This is truly an incredible story. My favorite part was this;
He devoured works questioning the existence of Abraham, Moses and Jesus. Then “I said to myself: You’ve dealt with Christianity and Judaism but what about your own religion? Can you take it for granted that Muhammad existed?” He had no doubts at first, but slowly they emerged.
This reminds me of my own transformation from being an advocate for the historical Jesus to finally questioning the figure of Jesus’ historicity all together. Just as Prof. Kalisch held onto the assumptions of Islamic scholarship on historicity, I had held onto New Testament historical Jesus scholarship and the assumptions made during the middle of the Third Historical Jesus Quest. It was only after long personal deliberation that I was able to break free from these assumptions and questioned everything. What was I taking for granted? How could I verify it using historical methods? Upon examination, a lot of examination, I came to the conclusion that after looking over the evidence, hundreds of little problems emerged from under the rug that just built up into one large case against historicity. I imagine that Prof. Kalisch was going through the same process last year.

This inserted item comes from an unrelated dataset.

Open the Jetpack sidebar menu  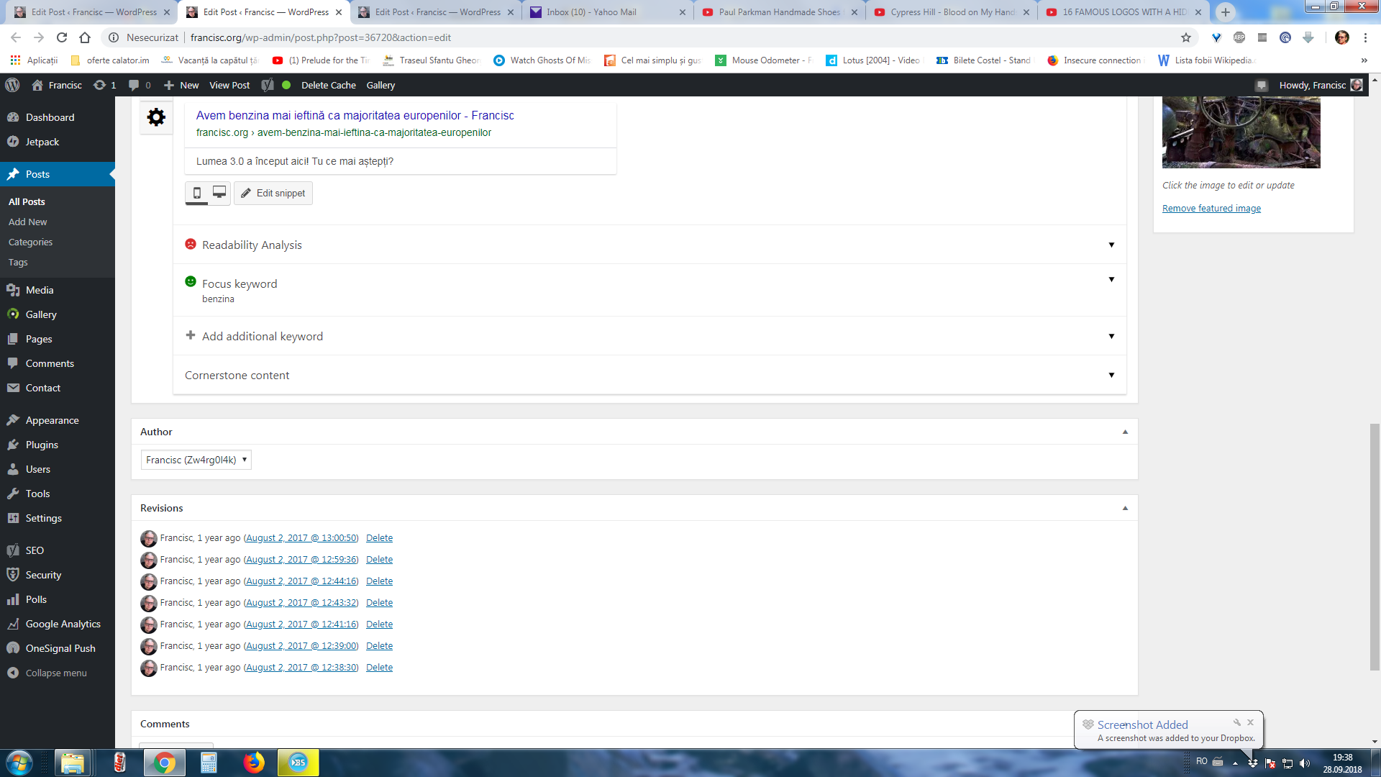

It is incredible that where a bias is involved, critical thinking stops. Only in religious scholarship (not the study of Classics, for example) are people ridiculed for doubting the historicity of a Patriarch or an origin tradition. It’s only through blood, sweat and tears by “minimalists” like Thompson, West, Davies, Van Seters, Lemche and others that has led to the abandonment of the Genesis-Judges patriarchs by the majority of scholars in the field; but man they are hard to budge when it comes to Solomon and David onward (so much so that they label revisionists as antiSemites). Historical Jesus scholars are so certain of Jesus’ historical reality that they call anybody who legitimately raises the question of historicity a “pseudoscholar.” It’s sad. It feels like we have reverted back to the Dark Ages, where critical thought was scorned.
There is absolutely no reason why scholars should be stingent in their opinions. We’re supposed to be practicing a science and there is no place for granite minds in science. especially not a field as fluid as the science of history.